WORK ITEM
The listing below is to be written out word for word, minus its images.

INPUT DATA
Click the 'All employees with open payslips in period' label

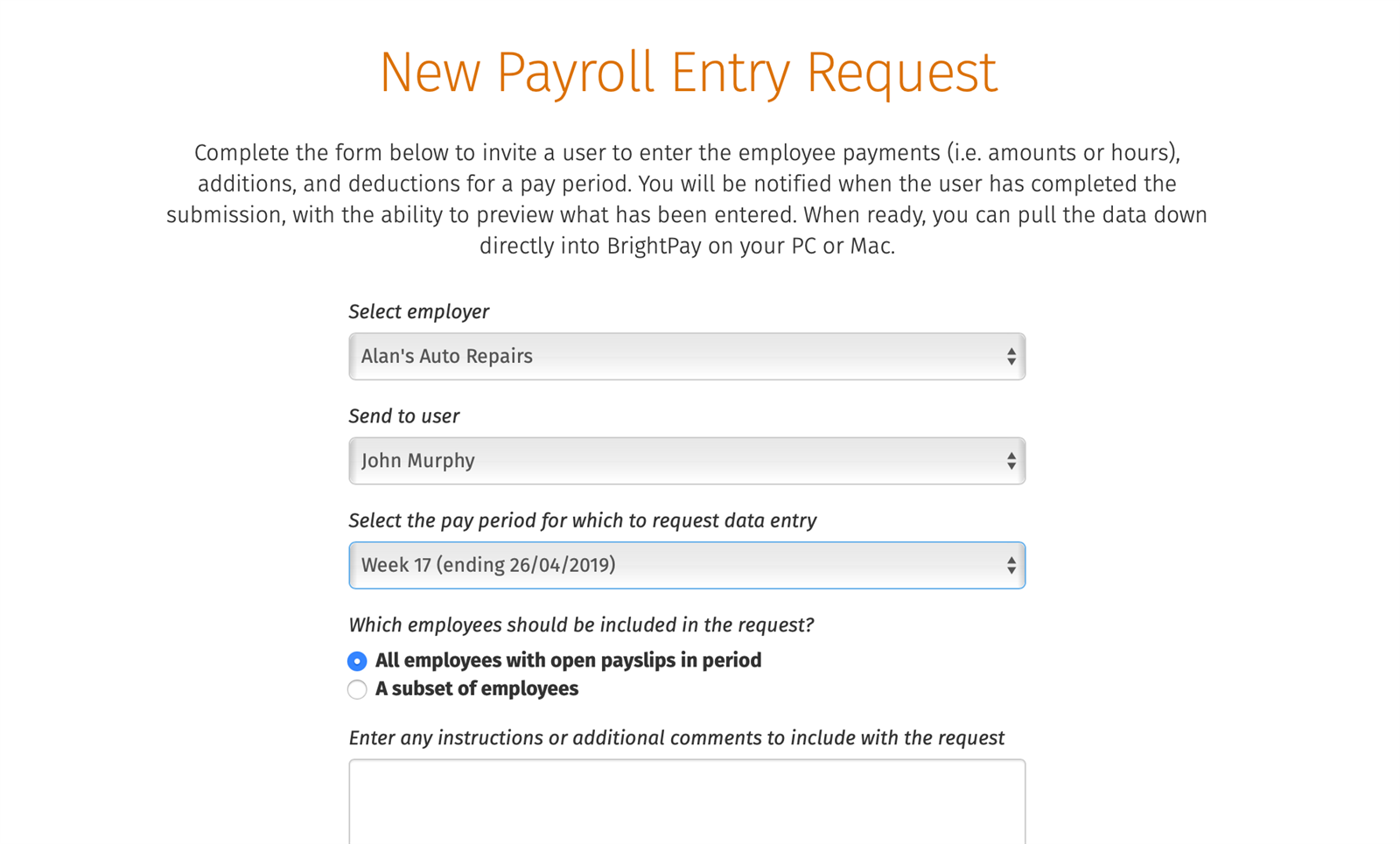(x=568, y=660)
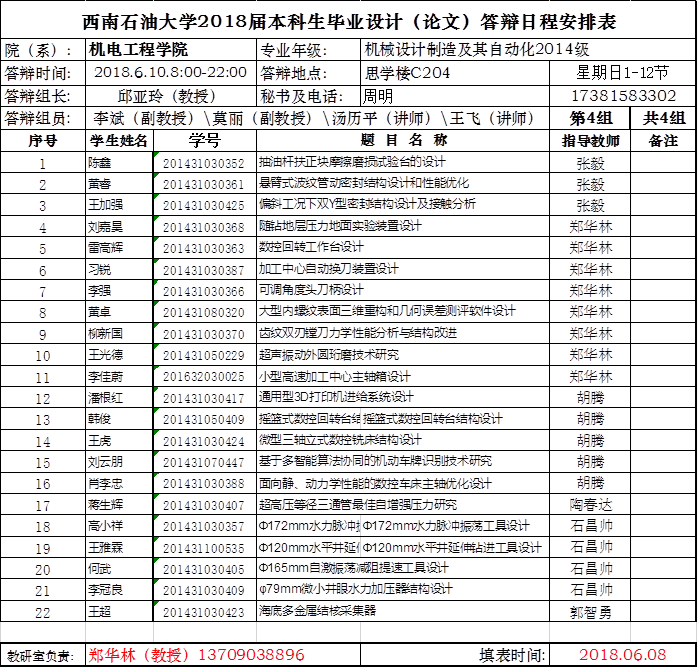Click the 备注 column header
698x668 pixels.
pos(663,140)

WRITTEN RESPONSE
Click the 'All employees with open payslips in period' label

(x=568, y=660)
Click the 备注 column header
698x668 pixels.
pos(663,140)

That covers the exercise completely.